* **Source data**:

*** Begin section ***

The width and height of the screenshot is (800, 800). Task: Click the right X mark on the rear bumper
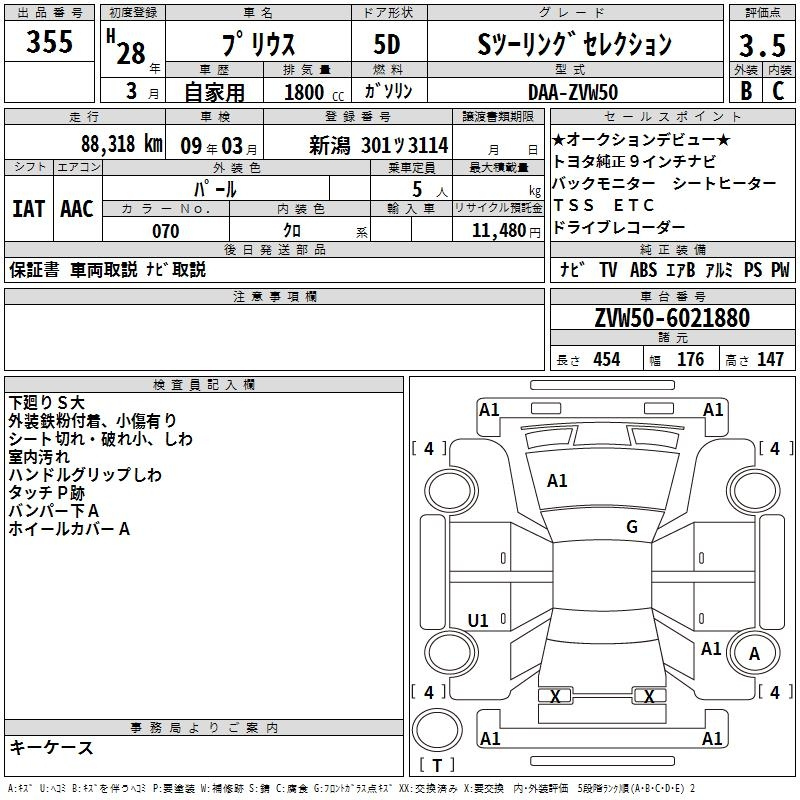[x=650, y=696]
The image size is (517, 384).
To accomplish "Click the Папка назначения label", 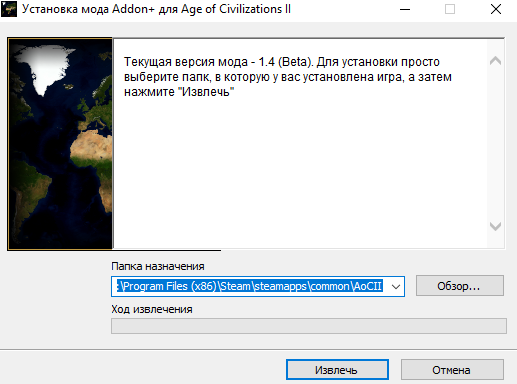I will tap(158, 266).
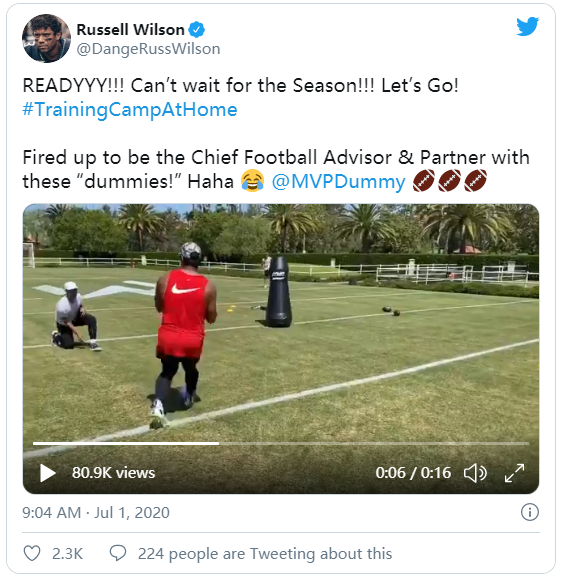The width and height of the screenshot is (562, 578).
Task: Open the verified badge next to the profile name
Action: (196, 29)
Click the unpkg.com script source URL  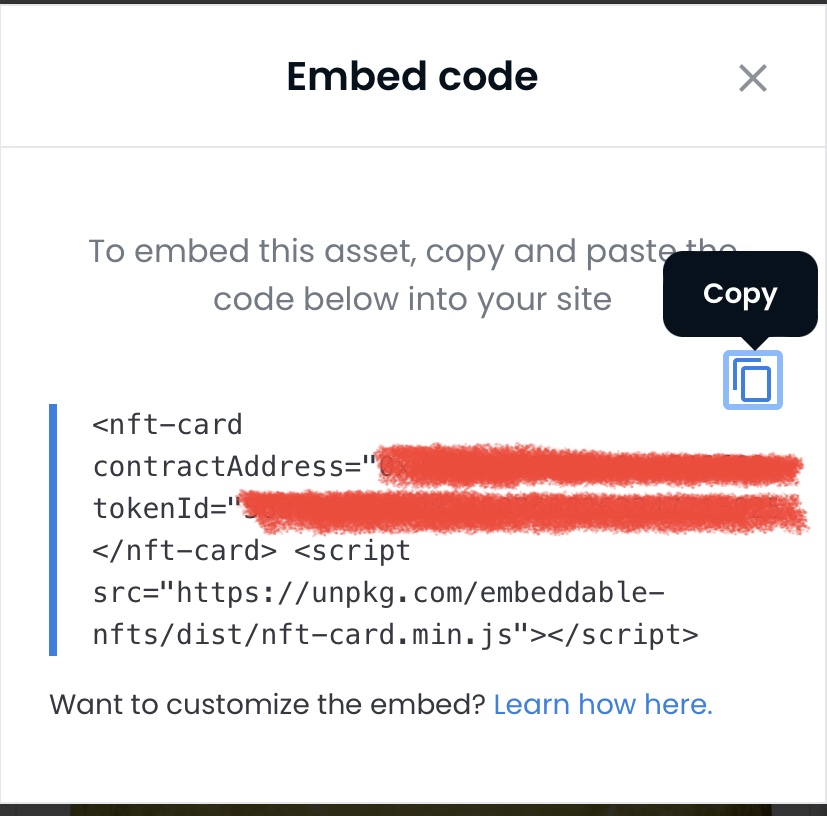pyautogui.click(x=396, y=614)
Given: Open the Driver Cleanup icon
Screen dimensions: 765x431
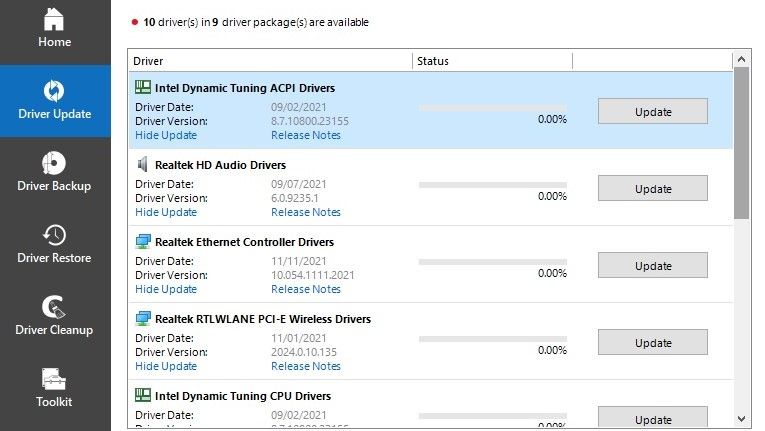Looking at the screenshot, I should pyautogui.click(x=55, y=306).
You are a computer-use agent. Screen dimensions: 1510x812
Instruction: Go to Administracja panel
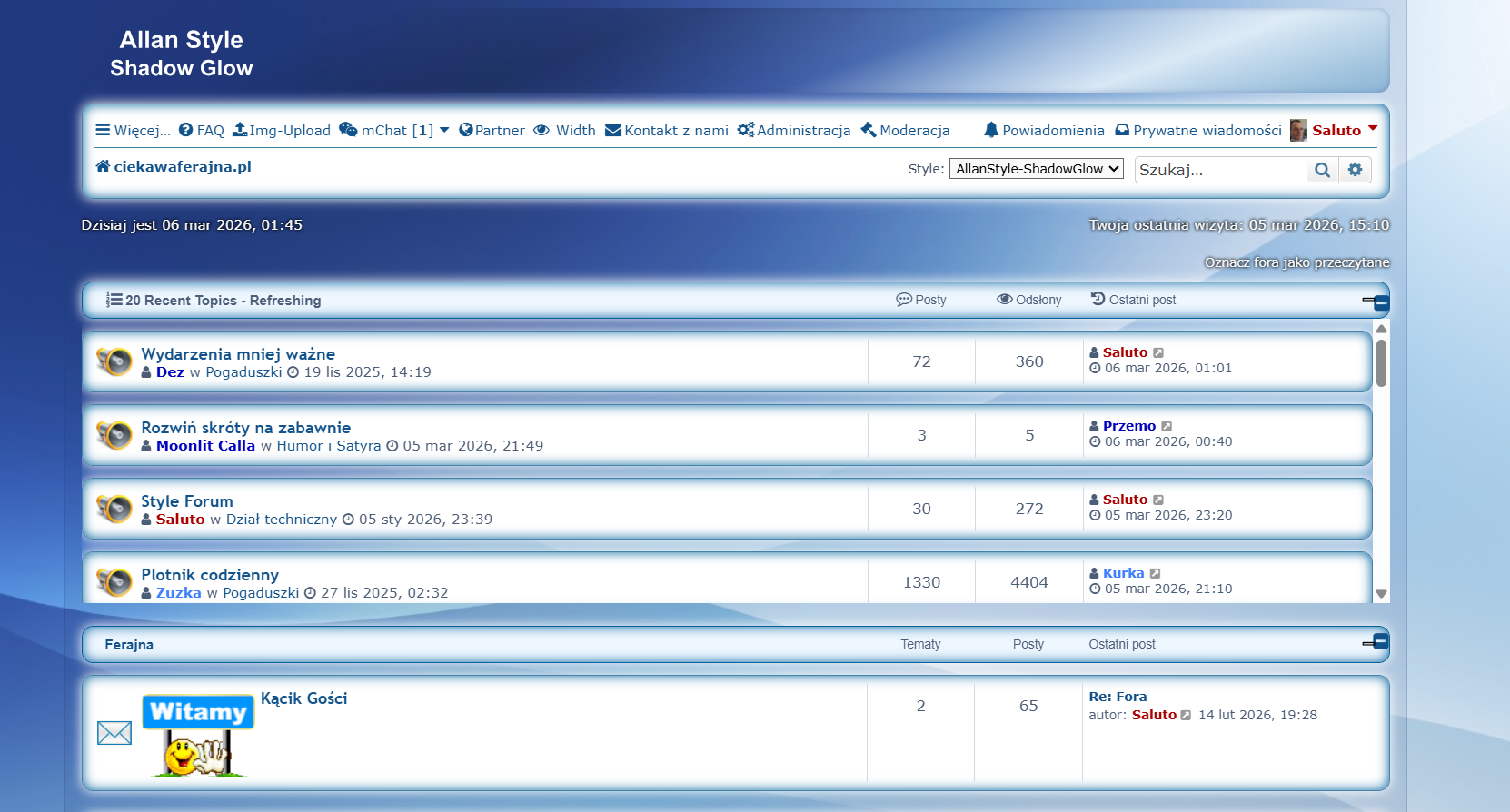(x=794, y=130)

*** End section ***
*** Begin section ***

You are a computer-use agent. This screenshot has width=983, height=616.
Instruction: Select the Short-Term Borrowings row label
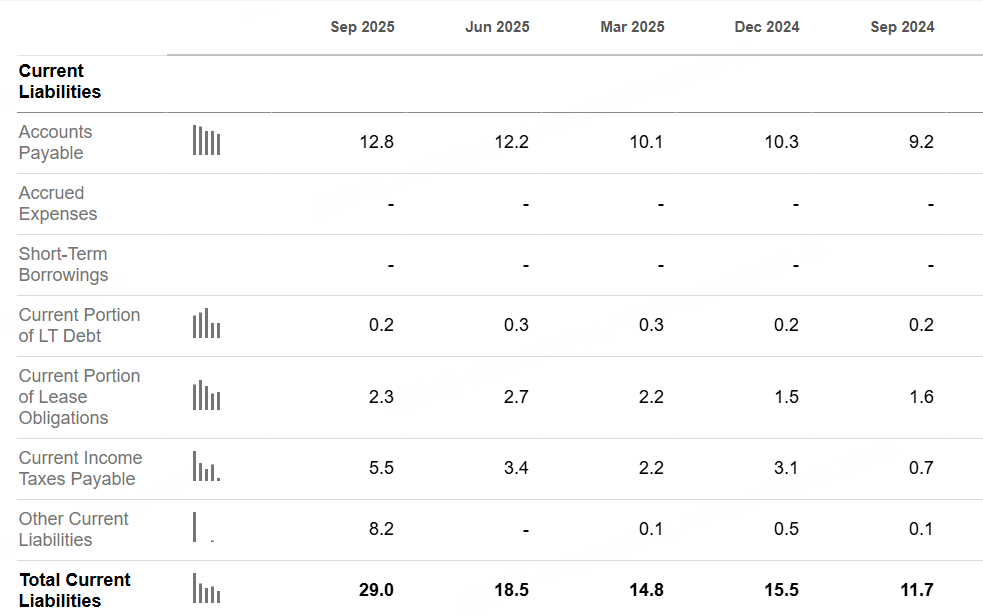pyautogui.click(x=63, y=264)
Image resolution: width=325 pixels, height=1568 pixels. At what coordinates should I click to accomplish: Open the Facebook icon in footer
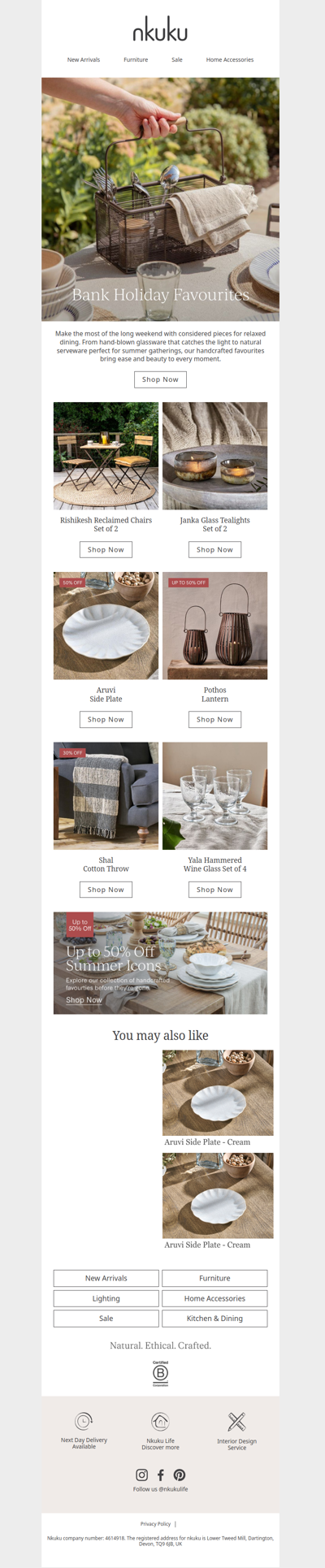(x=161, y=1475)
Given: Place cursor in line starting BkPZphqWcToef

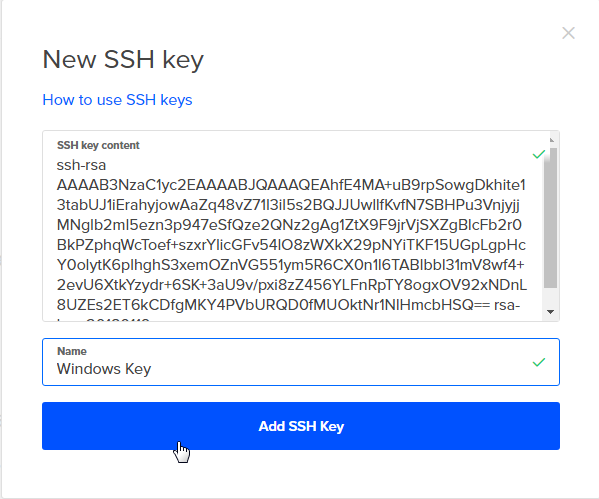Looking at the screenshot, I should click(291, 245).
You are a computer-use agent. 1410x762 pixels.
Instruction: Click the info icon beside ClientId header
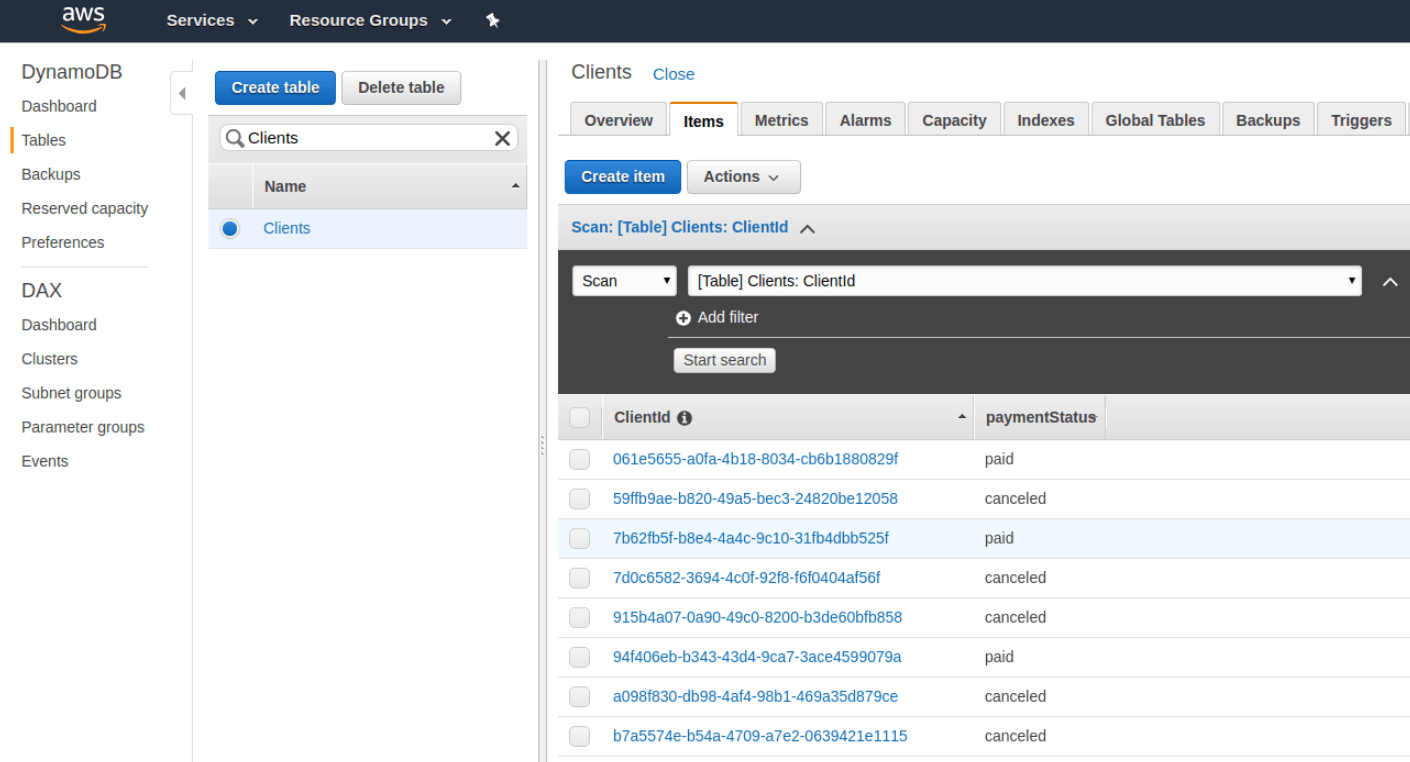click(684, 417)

*** End section ***

* **Task statement**: Only the lines with the string "computer" are wanted; pick them out of the records above and copy them.

* **Solution**:
You are a computer-use agent. Screen dimensions: 1510x812
You are a computer-use agent. This screenshot has width=983, height=616.
You are a computer-use agent. 1410x762 pixels.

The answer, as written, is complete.